> _What this task involves_:
Could you please reproduce all the records below exactly, leaving out the images?

--------------------------------------------------

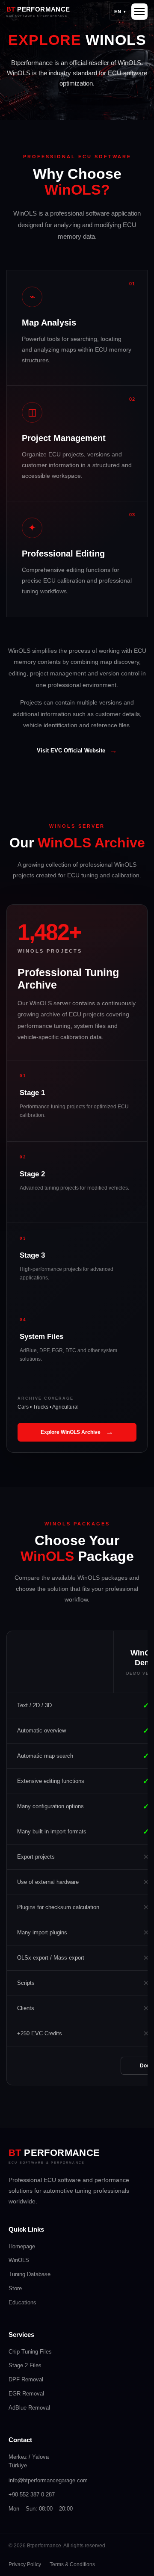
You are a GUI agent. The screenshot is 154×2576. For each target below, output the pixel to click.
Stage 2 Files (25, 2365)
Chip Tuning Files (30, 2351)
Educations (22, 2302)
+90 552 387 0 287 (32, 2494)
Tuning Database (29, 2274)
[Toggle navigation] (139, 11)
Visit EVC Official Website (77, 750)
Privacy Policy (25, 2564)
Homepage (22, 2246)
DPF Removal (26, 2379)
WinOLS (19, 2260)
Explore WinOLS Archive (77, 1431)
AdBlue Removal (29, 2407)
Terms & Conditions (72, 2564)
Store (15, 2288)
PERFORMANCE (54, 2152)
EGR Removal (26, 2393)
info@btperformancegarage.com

--------------------------------------------------

> _Task answer_:
You are a GUI agent. The screenshot is 154×2576. For each target below, output the pixel to click.
Stage 2 Files (25, 2365)
Chip Tuning Files (30, 2351)
Educations (22, 2302)
+90 552 387 0 287 (32, 2494)
Tuning Database (29, 2274)
[Toggle navigation] (139, 11)
Visit EVC Official Website (77, 750)
Privacy Policy (25, 2564)
Homepage (22, 2246)
DPF Removal (26, 2379)
WinOLS (19, 2260)
Explore WinOLS Archive (77, 1431)
AdBlue Removal (29, 2407)
Terms & Conditions (72, 2564)
Store (15, 2288)
PERFORMANCE (54, 2152)
EGR Removal (26, 2393)
info@btperformancegarage.com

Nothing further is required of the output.